Arguably Jeju’s most representative cuisine is the harvest of the haenyeo, the island’s dying tradition of female freedivers risking their lives on the seabed for the freshest abalones and conches. Here at Seongsan’s Jinmi Sikdang (see map) three sizeable abalones were swimming inside a piping hot ttukbaegi alongside blue crabs and langoustines for just 15000 Won (CAD$17), surprisingly cheap for this lavish and perilously harvested local ingredient.


Part of my reason for choosing Jinmi Sikdang was its convenient location next to Seongsan Ilchulbong, another UNESCO-designated site and the definitive landmark of Jeju-do. Connected to the mainland by a narrow sandspit, the distinctively steep hill of 180m is actually a tuff cone formed by a prehistoric eruption of an underwater volcano.


Situated at the easternmost point of Jeju, Ilchulbong — literally Sunrise Peak in Korean — opens before sunrise for avid hikers year-round, especially on new year’s day for revelers to make their wishes for an auspicious year. The sweeping panorama from the top encompasses everything from the snowy Hallasan to the nearby island of Udo to the neighbouring volcanic cone of Jimibong pictured.


It takes no imagination to see why such a magnificent crater, 600m across and encircled by deadly drops into crashing waves below, played a major role in the folk religion of the nearby villages. To this date village elders still bow to the sacramental rock pillars on their climb to the peak.


Hiking down to sea level one can appreciate the formiddable cliffs of the tuff cone, rising from the sea like gigantic ramparts and leading to the name of Seongsan, or Fortress Hill. This rocky shoreline is also the traditional hunting grounds of Seongsan village’s troupe of haenyeo, scheduled to return to shore twice a day with their catch to demonstrate their treacherous profession.


Mostly grandmothers in their 60s and 70s, these Sea Women are inheritors of a dying semi-matriarchal tradition in which the wives serve as main income earners via the profitable but dangerous art of shellfish harvest with no breathing apparatus.


It was a fortuitous day. The sizeable abalones from the catch were sliced immediately, mixed in with fresh turban shells and sea cucumbers and served raw as hoe at their makeshift restaurant on the side, for 20000 Won (CAD$23) a plate for curious visitors.


It was 16:00 when we left Ilchulbong and took the short drive to a famously picturesque coastline a few kilometres to the south known as Seopjikoji. Unlike many visitors we came neither for the blooming canola fields nor Ando Tadao’s avant-garde architecture at the Yumin museum, but its iconic vista of …

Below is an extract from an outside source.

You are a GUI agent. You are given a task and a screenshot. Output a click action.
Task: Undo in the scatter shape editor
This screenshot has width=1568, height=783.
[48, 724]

… Ilchulbong in its full glory! In fact Ando Tadao himself was so impressed that he incorporated this perspective as a shakkei, or borrowed-scenery, inside his vertical rock garden at the Yumin museum. The wind was ferocious here on Jeju-do’s exposed eastern coastline, but it was all worthwhile.

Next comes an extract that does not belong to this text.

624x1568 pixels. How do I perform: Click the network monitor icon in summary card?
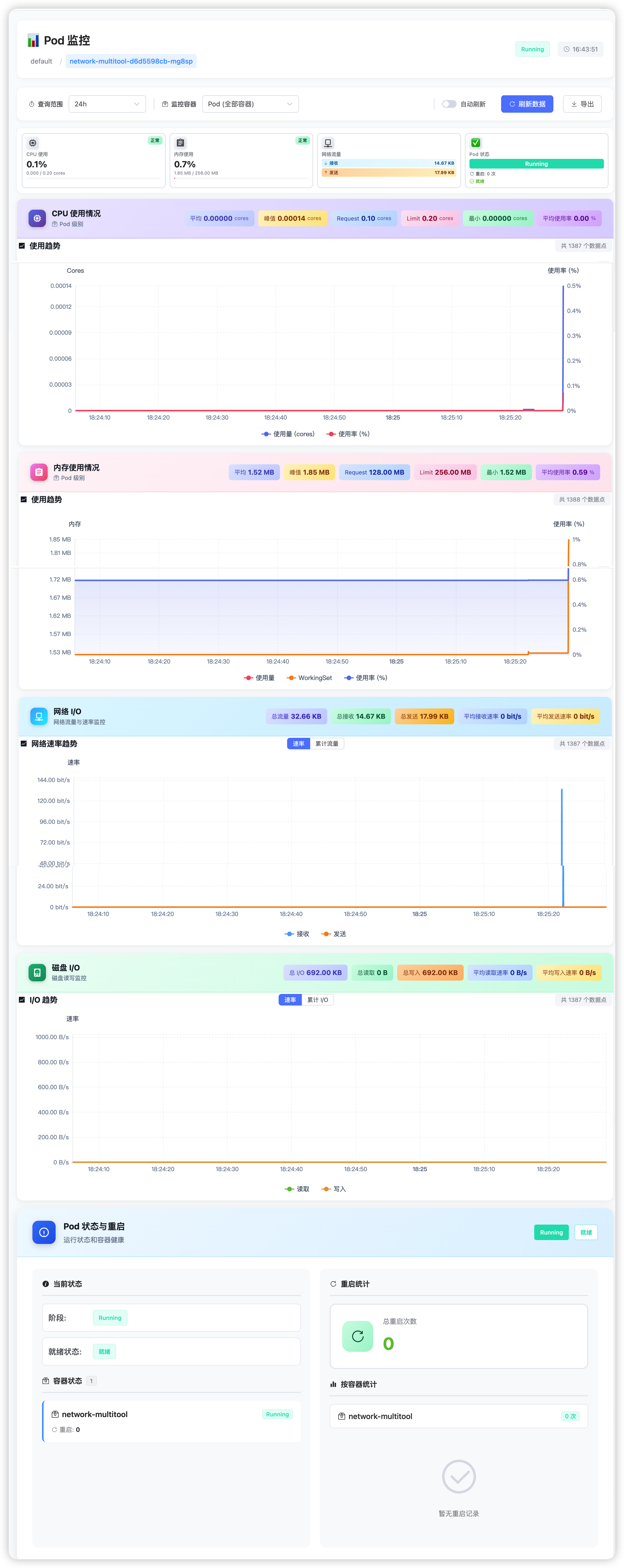[x=328, y=143]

Whimsically-piled rocks across the canola field somehow reminded me of Jeju’s other famous contribution to Korean cuisine. Our choice of dinner was a tough decision between …

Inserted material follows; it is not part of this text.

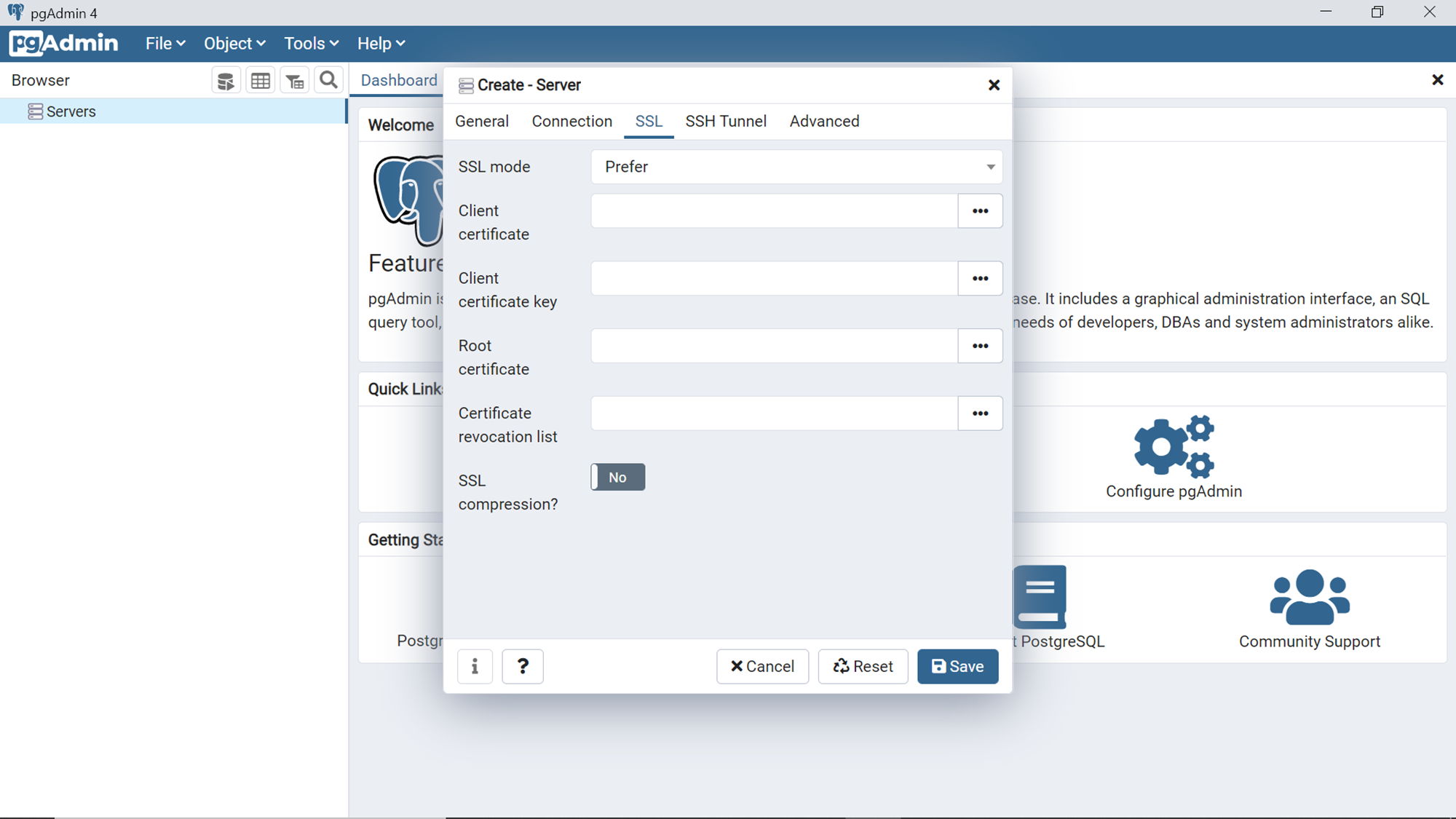1456x819 pixels.
Task: Click the Configure pgAdmin gears icon
Action: [x=1174, y=447]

… Jeju-do’s indigenous black-haired pig, served as samgyeopsal in a traditional Korean barbecue at Tabbupyeong Sikdang, or …

… an overflowing spread of fresh sea bream, abalone and other local seafood served at old school Yongchul Hoetjib.

This is exactly why I won’t advocate spending just a couple days in Jeju, especially for curious foodies ready to sample its regional specialties considered among the best of Korean cuisine. Full restaurant reviews will come in the following posts.